The Road goes ever on and on ... Day 155 (655)

Word is that the FDA is planning to approve third, booster shots for children ages 11 through 15. That this came out today is appropriate. The Professor and I chatted with a neighbor this morning. He said that for a long time, his family did nothing because their daughter who's about nine was not able to be vaccinated. Now that she is vaccinated, he and his wife look at their teenage son and wonder just how vaccinated he still is months after his second injection. I expect they'll have him out for a booster the first day they're available. 

Covid cases in the US remain at their highest level, 488,000 on Wednesday. The seven-day average was over 300,000 as well. New cases have more than doubled in two weeks. In the past week alone, over two million cases have been reported nationally, and 15 states and territories reported more cases than in any other seven-day period. The WHO chief has warned that Delta and Omicron could combine in a "tsunami" of cases. Deaths are averaging around 1,500 per day, though a CDC forecast holds that over 44,000 people could die of covid over the next four weeks. 

A brief summary of the new CDC guidance on isolation and quarantine: People who are infected can re-enter society after five days if they are asymptomatic or their symptoms are resolving. They should then be masked for the next five days, indoors and out. Some groups, including nurses, have argued against this. Michigan has said that it will not follow this guideline. Some medical people say they would have required a negative test. A virologist at the University of Saskatchewan calls not requiring a negative test "reckless and, frankly, stupid." Those in favor of the revised guidelines estimate that less than a third of the people who should have isolated in the past really did so. The other argument against the new guidelines is that they make no distinction between vaccinated and unvaccinated people. 

A new, not-yet-peer-reviewed study coming out of South Africa says that a Johnson & Johnson booster provides strong protection against Omicron, with the second shot raising protection further than do two doses of the Pfizer vaccine. The FDA did not recommend a second Johnson & Johnson shot here because of the vaccine's link to a blood clotting condition. 

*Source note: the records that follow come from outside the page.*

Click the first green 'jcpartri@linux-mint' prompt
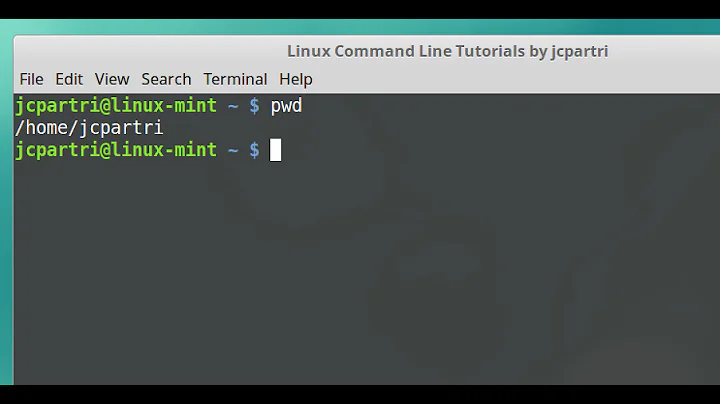This screenshot has width=720, height=404. (116, 106)
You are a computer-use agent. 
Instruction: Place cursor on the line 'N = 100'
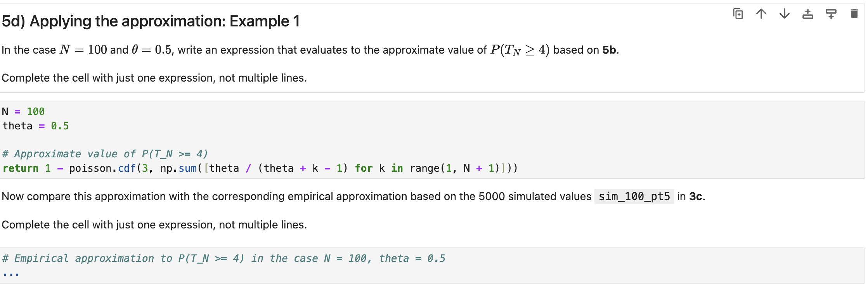coord(23,112)

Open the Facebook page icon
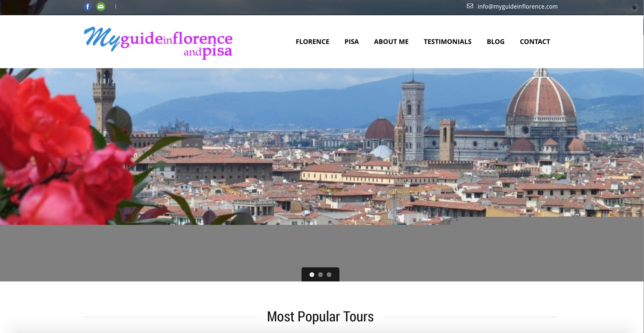tap(88, 7)
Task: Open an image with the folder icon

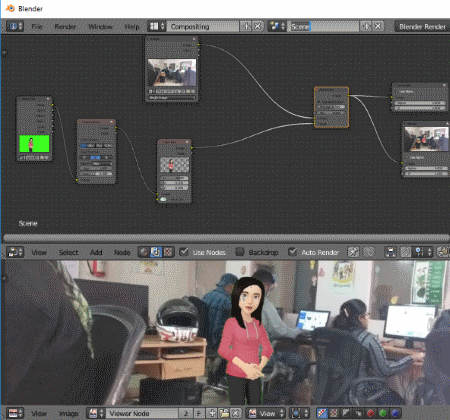Action: (224, 413)
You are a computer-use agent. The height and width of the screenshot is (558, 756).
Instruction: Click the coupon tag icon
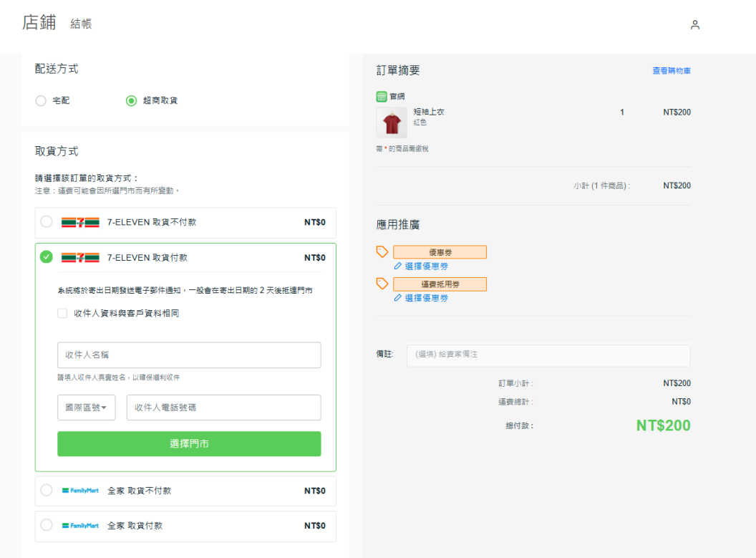coord(382,251)
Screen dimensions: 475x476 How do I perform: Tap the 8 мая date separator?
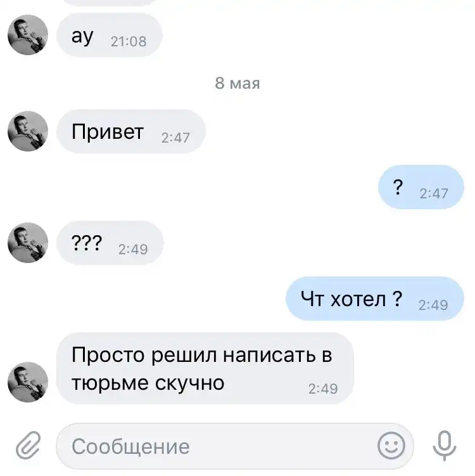238,83
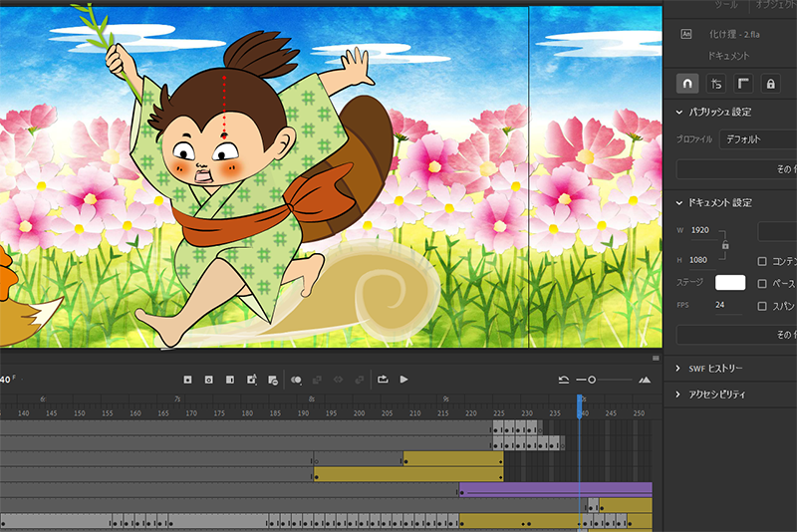The image size is (797, 532).
Task: Tick the スパン checkbox
Action: coord(762,306)
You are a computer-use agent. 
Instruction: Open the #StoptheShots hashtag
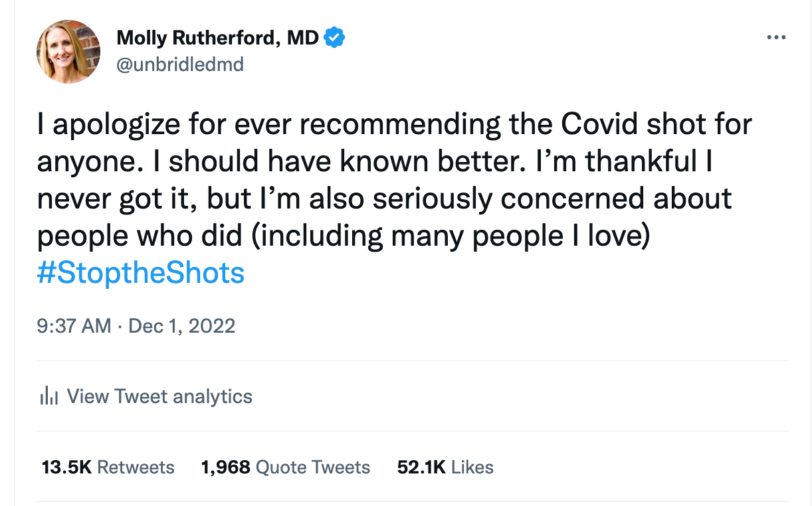click(141, 272)
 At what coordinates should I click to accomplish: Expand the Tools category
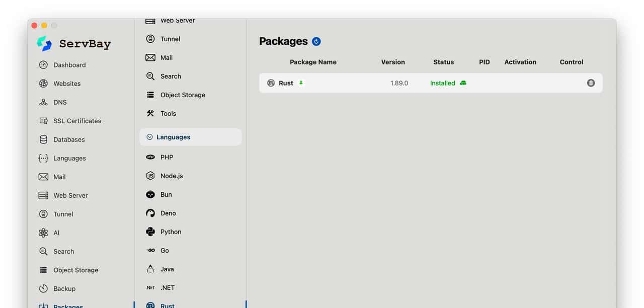click(x=167, y=113)
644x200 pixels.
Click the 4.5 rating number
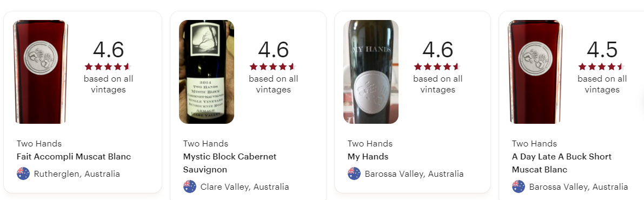[x=602, y=50]
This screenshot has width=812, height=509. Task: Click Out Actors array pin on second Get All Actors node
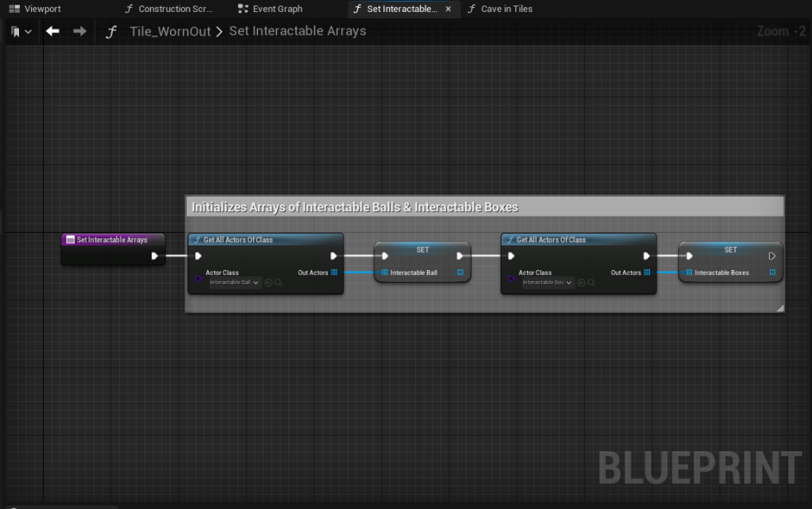point(647,272)
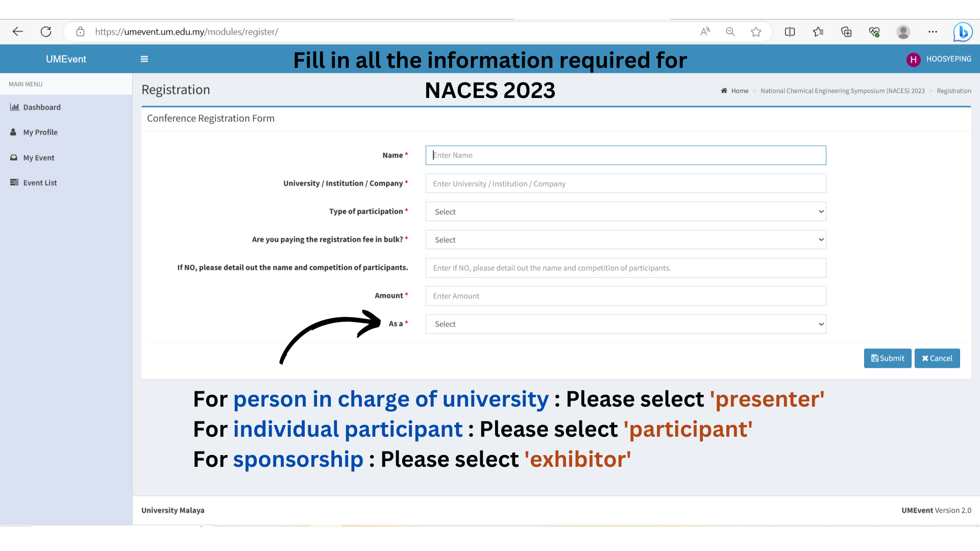Viewport: 980px width, 551px height.
Task: Add page to favorites star icon
Action: click(756, 32)
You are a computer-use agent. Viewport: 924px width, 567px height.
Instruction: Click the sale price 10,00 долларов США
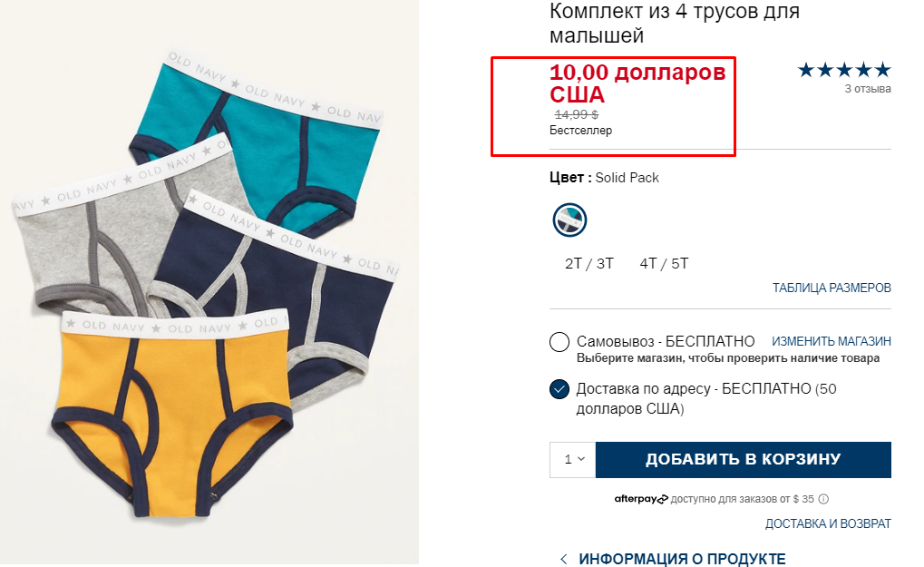pyautogui.click(x=637, y=83)
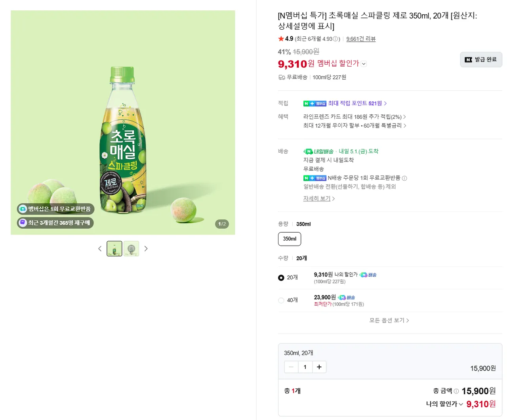Open 모든 옵션 보기 to see all options
This screenshot has height=420, width=507.
[389, 320]
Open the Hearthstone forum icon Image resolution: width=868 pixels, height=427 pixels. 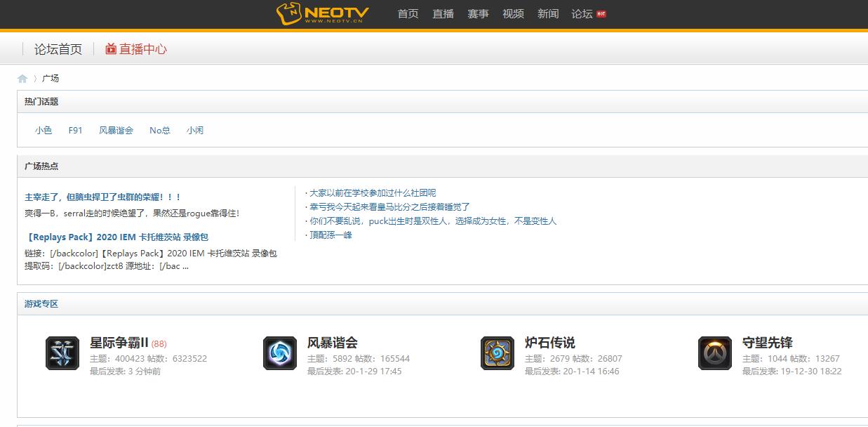[498, 353]
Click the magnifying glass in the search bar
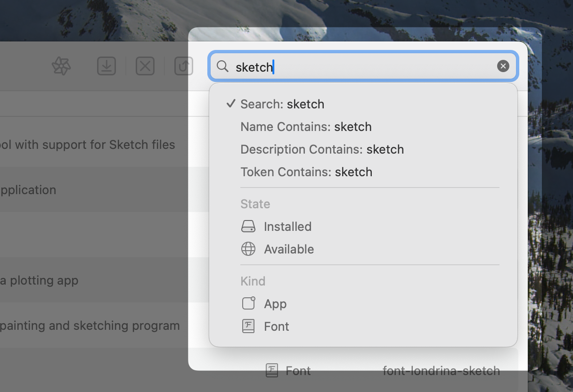Viewport: 573px width, 392px height. click(x=222, y=66)
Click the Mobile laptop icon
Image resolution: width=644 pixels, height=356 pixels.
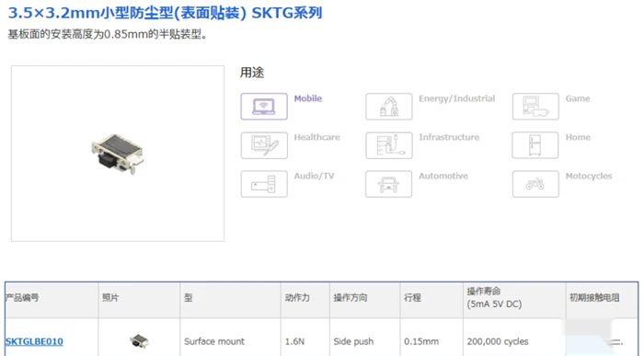point(264,107)
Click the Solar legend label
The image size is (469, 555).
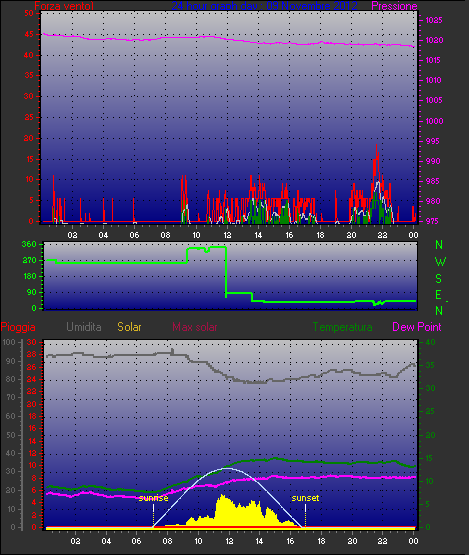tap(129, 327)
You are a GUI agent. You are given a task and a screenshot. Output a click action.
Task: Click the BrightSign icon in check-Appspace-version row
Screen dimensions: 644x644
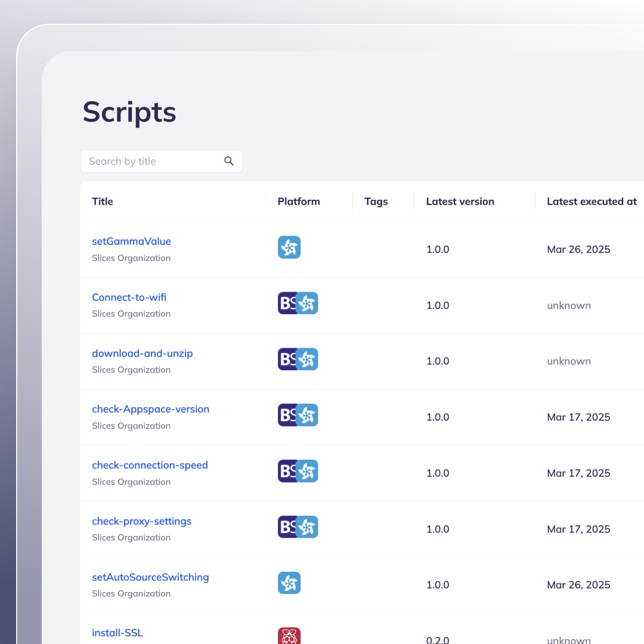click(286, 415)
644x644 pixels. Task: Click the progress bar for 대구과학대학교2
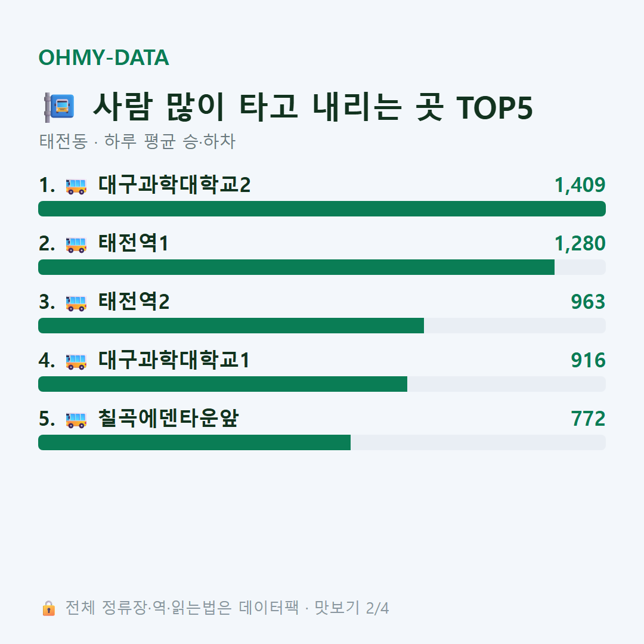coord(322,209)
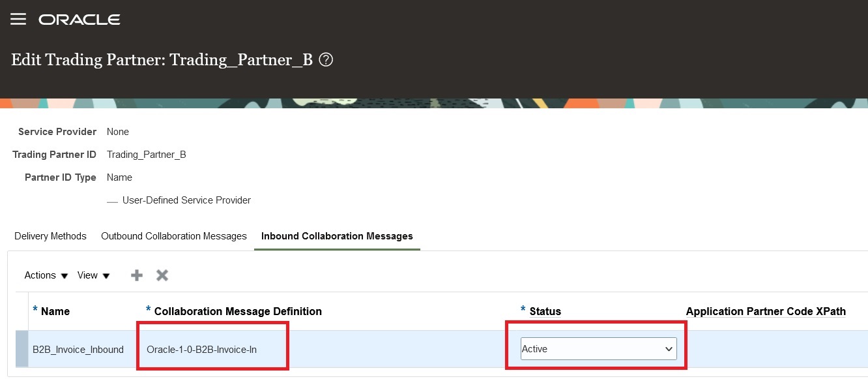Open the Status dropdown showing Active

[x=598, y=349]
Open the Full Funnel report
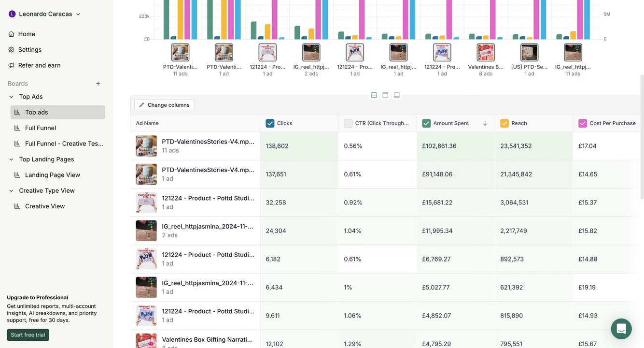 click(x=41, y=128)
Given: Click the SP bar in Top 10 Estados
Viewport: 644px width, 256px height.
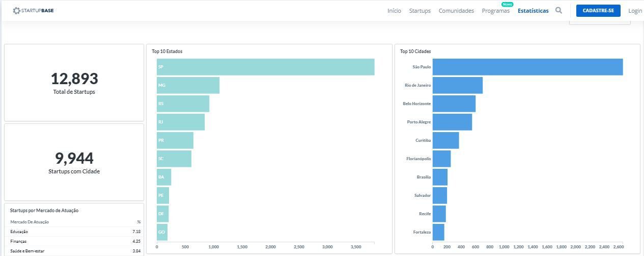Looking at the screenshot, I should tap(265, 67).
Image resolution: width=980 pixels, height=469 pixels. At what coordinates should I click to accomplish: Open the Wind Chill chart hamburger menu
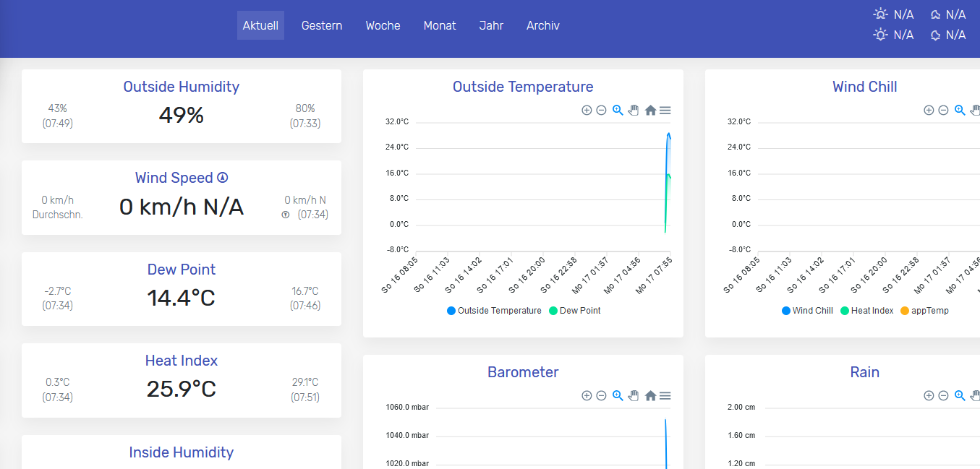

The National Health Service in Britain is erecting field wards on the grounds of eight hospitals. There were around 183,000 new cases Wednesday, days before the full impact of the Christmas holidays might be seen. The wards are called "Nightingale hubs" and each will handle 100 patients. This reminds me of the field hospitals set up around New York City in the very early days of the pandemic. 

China continues to pursue its zero-covid policy. They have locked down Xi'an, home to 13 million people because there were 1,117 covid cases there between December 9 and 19, a spike attributed to Delta rather than Omicron. The Winter Olympics in China may well be more "interesting" than the Summer Olympics in Japan were. 

Finally, I came across a mention of the likelihood that results of at-home covid tests are not often reported to the medical authorities. This mention was followed by the possibly rhetorical question of whether case counts serve a useful purpose if they are potentially inaccurate or at best estimates. Should we continue to report and use those figures? Hospitalizations and deaths are at least documented. I don't think there are a lot of at-home deaths that are going unreported.